While many people see large corporations as monolithic, hierarchical, dictatorial and brutal, many of us who have worked in organizations have experienced another side.
Anthropologist Margaret Mead once said “Never doubt that a small group of thoughtful, committed citizens can change the world; indeed, it’s the only thing that ever has.”
In my experience, Mead’s assessment is just as true of organizations as it is of other kinds of communities or societies.
Years ago, I did a bit of blogging about the democratic side of corporate life. I admit that some of the logic was a stretch, countering the comment that “people don’t have a vote” with a reply “that the vote takes place every morning when you choose to walk in the door.”
But looking at corporate life from Mead’s perspective, it is easier to demonstrate that people at all levels can have significant influence on their organizations, particularly when they work together.
Here are some of the changes that “small groups of committed citizens” can achieve in the corporate world, without explicit permission or top-down changes in policy:
Introducing new behaviors—as Leandro Herrero points out in his Viral Change series, sustainable change is largely the result of demonstrating behaviors which can be imitated. Such behaviors need to be role-modeled, and their success is as dependent on the ones who are doing the role modelling as on the transferability of the behavior.
Establishing precedents: corporate life is often vague, even purposely so. When a group of people start to reduce that ambiguity by doing something a certain way once, then establishing it as a standard (officially or unofficially), they establish precedents—new boundaries for decision-making.
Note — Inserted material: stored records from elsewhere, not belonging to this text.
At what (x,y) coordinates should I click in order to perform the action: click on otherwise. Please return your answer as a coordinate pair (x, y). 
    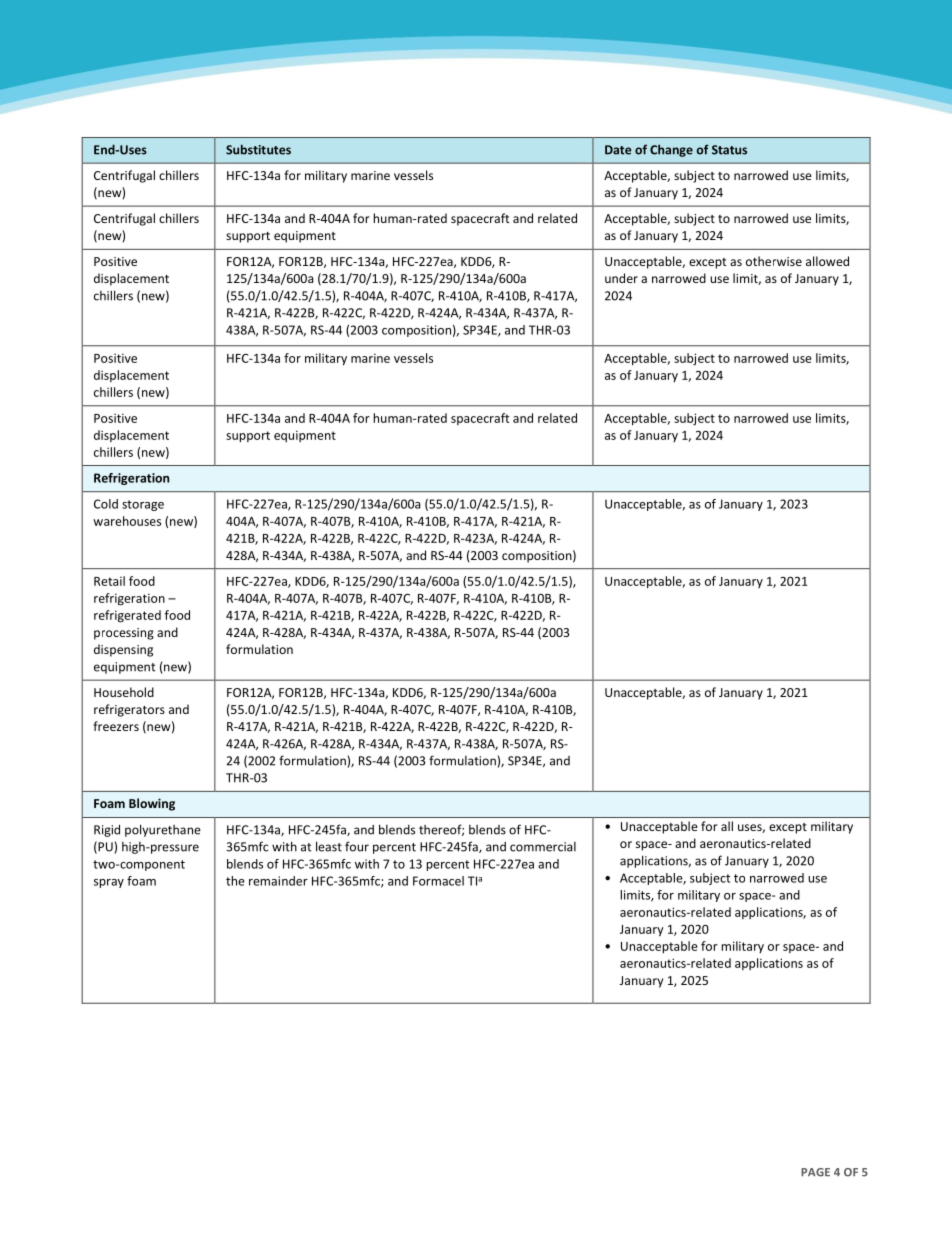
    Looking at the image, I should click on (774, 261).
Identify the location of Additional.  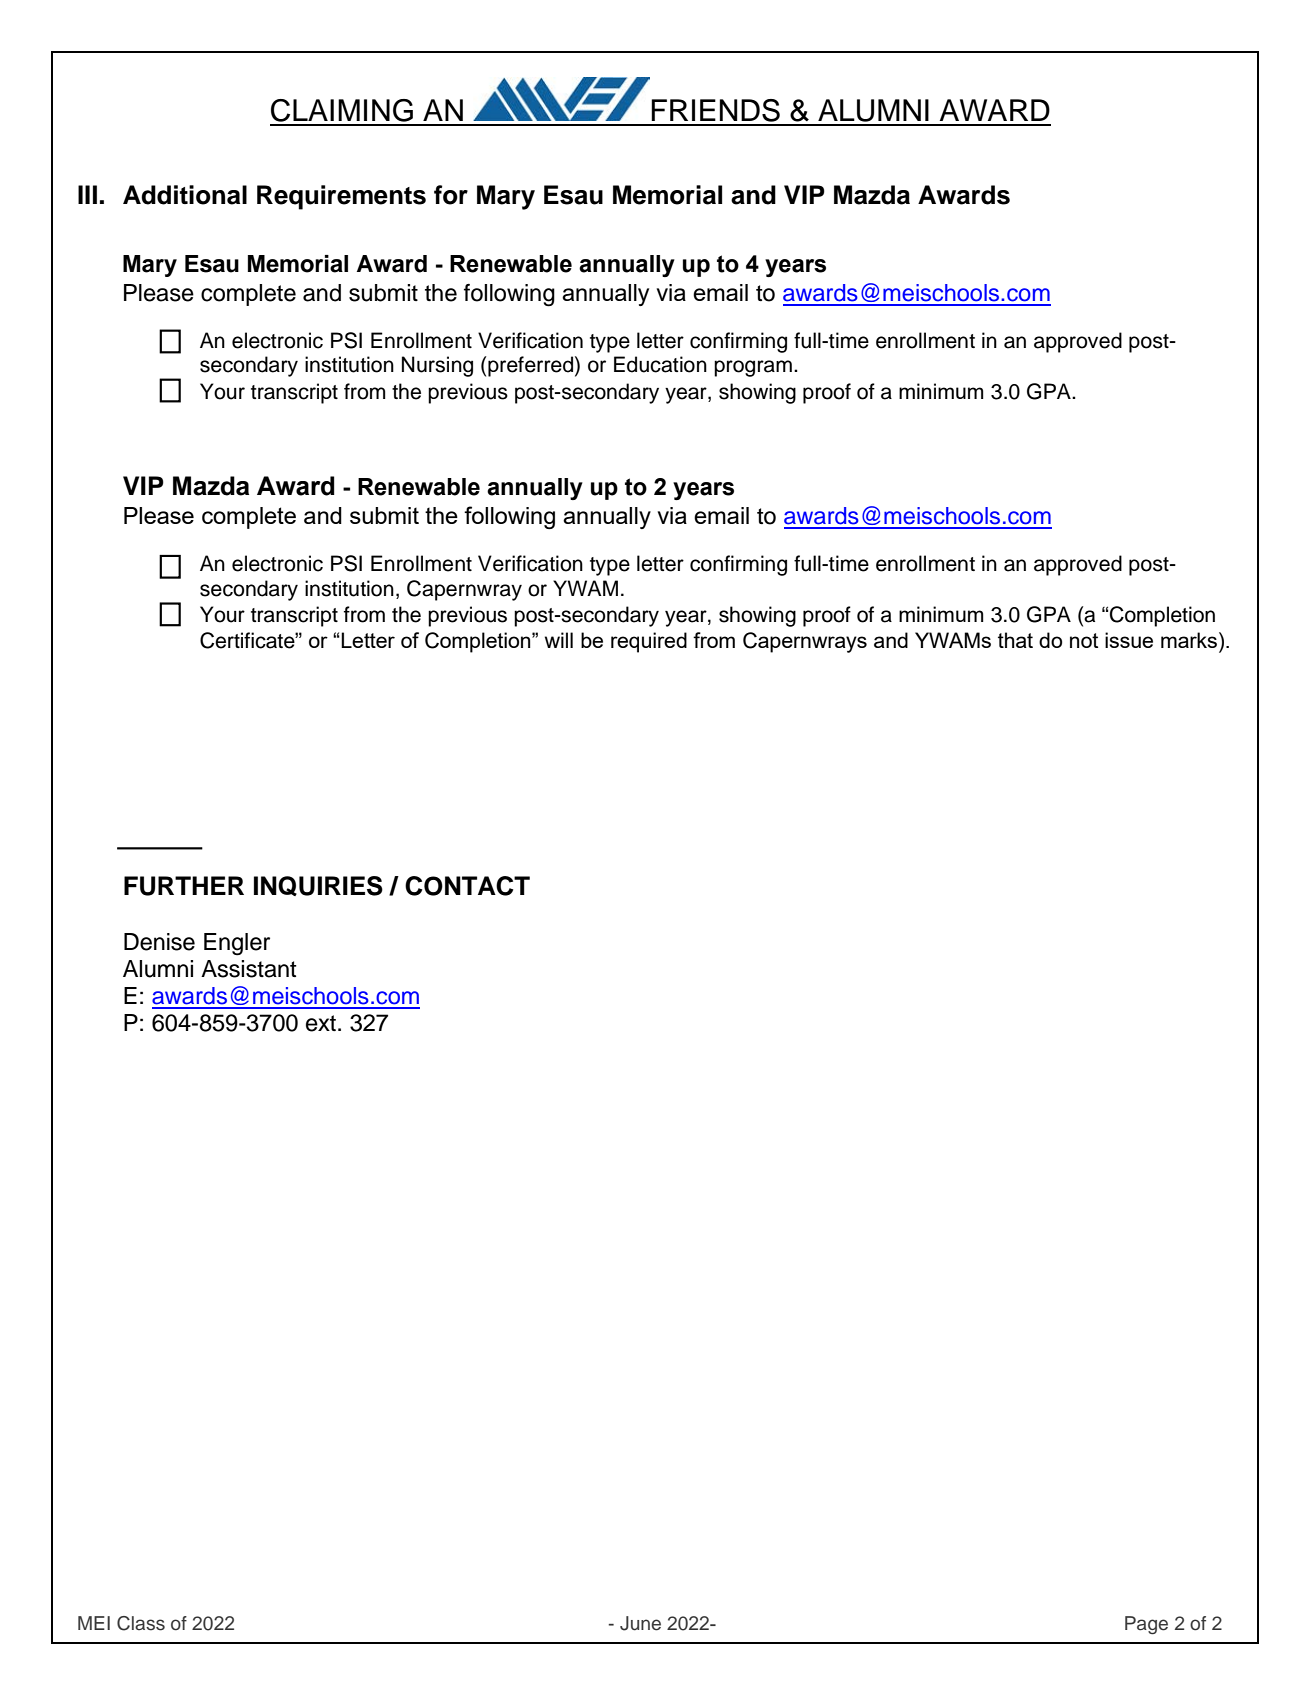
(185, 195).
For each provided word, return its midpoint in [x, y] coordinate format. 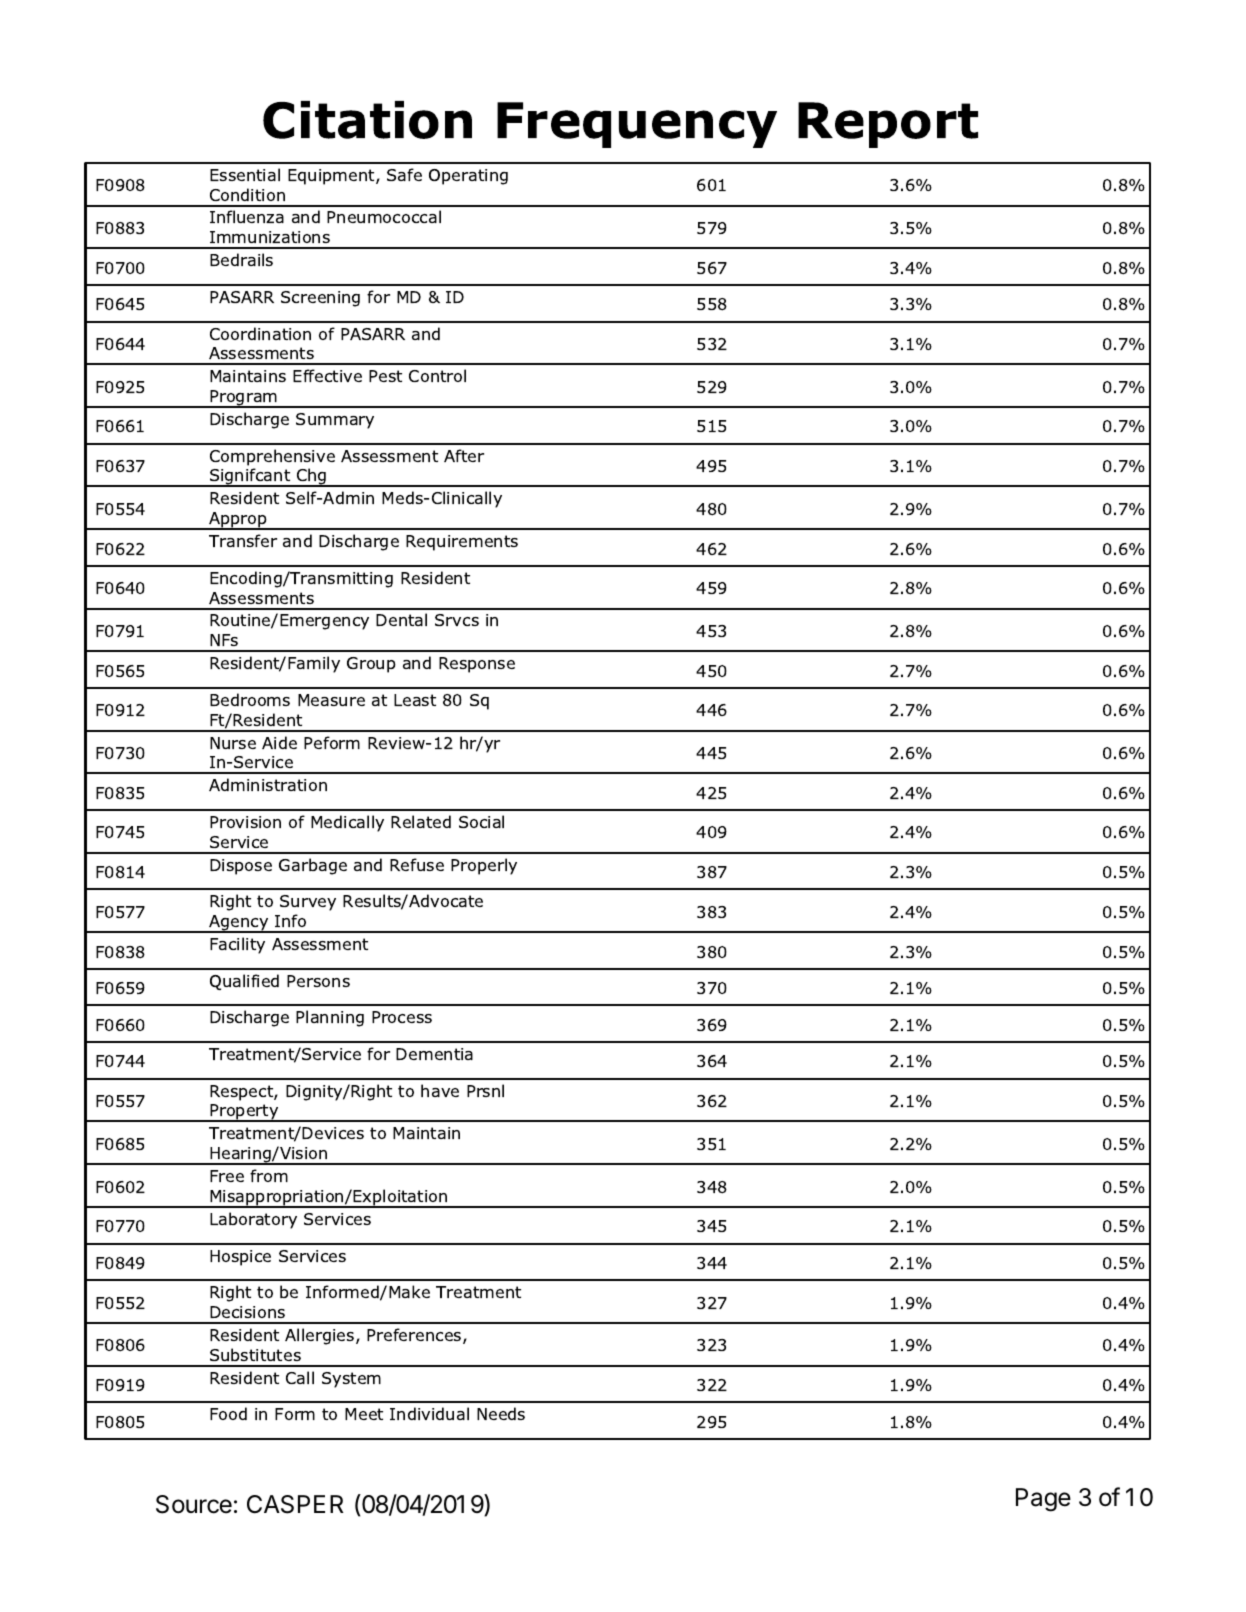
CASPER [295, 1504]
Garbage [313, 866]
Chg [312, 477]
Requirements [462, 543]
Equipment [332, 177]
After [464, 455]
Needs [501, 1413]
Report [888, 125]
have [440, 1090]
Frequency [637, 125]
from [269, 1175]
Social [481, 821]
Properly [484, 866]
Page [1043, 1500]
Introducing and refining definitions: While actions are important, words are important as well in that they can shape actions, particularly if they clearly spell out the shared meaning of commonly used terms, and frame the degree of freedom with which one can act on and fulfill those terms.
Championing and Challenging: a group of people who are committed to certain goals and values can monitor and mobilize activity to support the achievement of those goals, or to challenge behavior that is incompatible with those values.
As Mead declines to specify whether those groups which change the world are either formal or informal, it is worth noting that change can be driven successfully by formal teams, such as a team aiming to set some new precedents and standards for the way a company runs its change programs, as well as by informal coalitions of like-minded people seeking to make an organization more humane or pragmatic.
What is implicit, and equally clear, is that there is plenty of scope for a group to drive positive change in nearly every organization. The challenge has less to do with getting permission, and more to do with getting a group together.